Больше об Али не будет сказано ни слова.
Девушки, гляньте,
Мы врага принять готовы,
Наши кони быстроноги,
Эх, да наши танки быстроходны…
В воспоминаниях женщин есть то, чего нам никто не рассказывал про эту историю, — человеческая глубина, человеческий взгляд, человеческие чувства, человеческое измерение нечеловеческой трагедии. Надежда оговаривается: «Ну, я босая была — там же люди везде были, нельзя же по людям в обуви…» Девочки Тата и Инна вдруг пускаются в обсуждение: «Самый страшный был с простреленной рукой. А самые хорошие — молоденькие. Ну, более или менее добрые». Зара сама себе удивляется: тогда, когда по просьбе Аушева террористы отпустили женщин с грудными детьми, «мы даже их благодарили». Джульетта с трудом проговаривает: «Самое главное было — уйти от этого места. Могу сказать, что в этот момент я даже забыла о своей девочке… Она потом сказала, что бежала за мной…» Зарина смотрит на камеру прямо, невыносимо прямо: «На третьи сутки, под утро, он мне сказал: мама! Смотри, какое красивое утро! Значит, все хорошо закончится. Мама, я тебя так люблю! Мы поцеловались с ним три раза, и он стал бредить… Он у меня от сердца умер». Лариса вдруг улыбается: когда ранили в лицо, она перестала слышать крики, выстрелы — только «звон… вот как два хрустальных бокала звенят…» — и потом: «Когда очнулась — уже был солдат. Я его за ногу схватила, а он: девочка, потерпи, сейчас тебя вынесем! Какое же приятное слово — девочкой обозвали…»
Девушки, гляньте,
Девушки, утрите слезы…
В фильме почти не плачут. Мужчина сидит на корточках рядом с телами, укрытыми белоснежными простынями, смотрит перед собой. Ему кто-то говорит: мужчина, передайте простыни! Он поворачивает голову, мы видим его лицо, его кто-то о чем-то спрашивает, и мы читаем по губам ответ: «Дочка». И у нас бессознательно: лучше бы плакал…

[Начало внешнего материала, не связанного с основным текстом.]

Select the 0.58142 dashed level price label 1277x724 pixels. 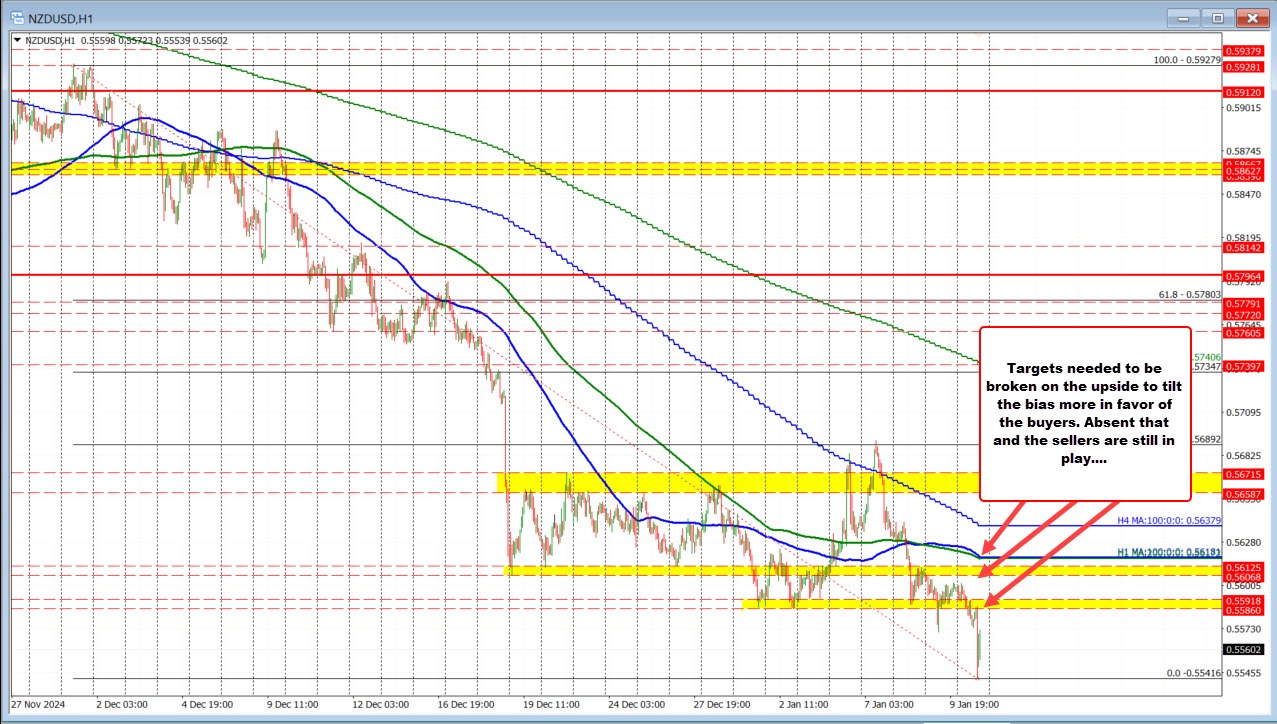[1243, 246]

Авторы завершают фильм осторожно, даже бережно, не бросая ни одной своей ниточки. Предисловие закольцовывается послесловием. Школьный праздник — сороковинами. Допрос Кулаева — следственным экспериментом с его же участием: он показывает ту самую дорогу, из начала фильма — теперь мы ее запомним. Снова мальчик играет на аккордеоне, только титры добавляют: этот ребенок потерял глаз, а из всей большущей семьи осталась в живых только двоюродная сестренка — и это мы тоже уже не забудем. Авторы завершают фильм, но зрители понимают главное: бесланская история на этом не заканчивается. Она вообще не может быть закончена, потому что впиталась в нашу жизнь и изменила ее на каком-то очень глубинном уровне.

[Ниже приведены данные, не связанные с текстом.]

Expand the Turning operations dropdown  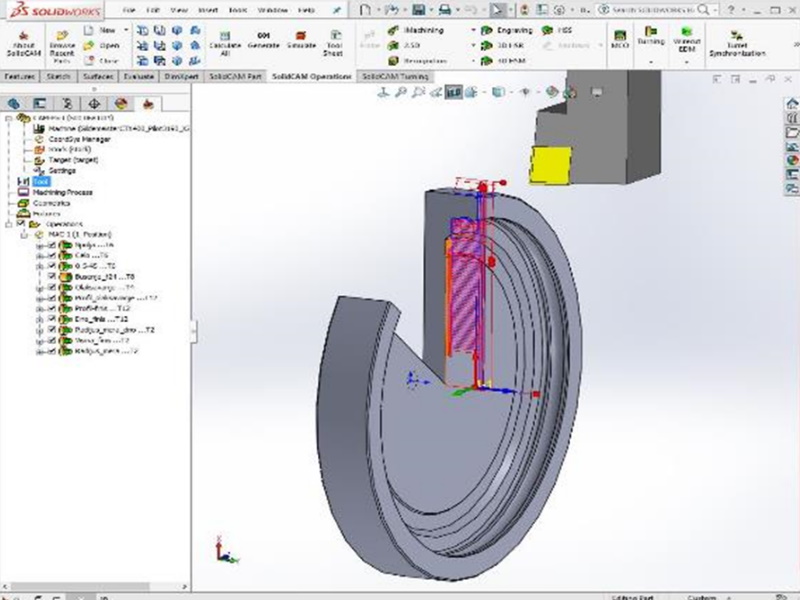(x=651, y=60)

Повторимся: до этого фильма Беслан предлагался нам только в жанре репортажа и журналистского расследования — и был, с одной стороны, частью политики, а с другой — источником постоянного физиологического ужаса у нас, простых обывателей. Авторы «Беслана» сняли кино. Документальное. То есть такое, которое не использует происходящее, а помогает пережить его. Которое не запихивает реальность во внеположенную ей схему. Которое претворяет частную историю в общую, а нервный шок — в искомый очищающий катарсис, не униженный сиюминутными вопросами и суетными ответами.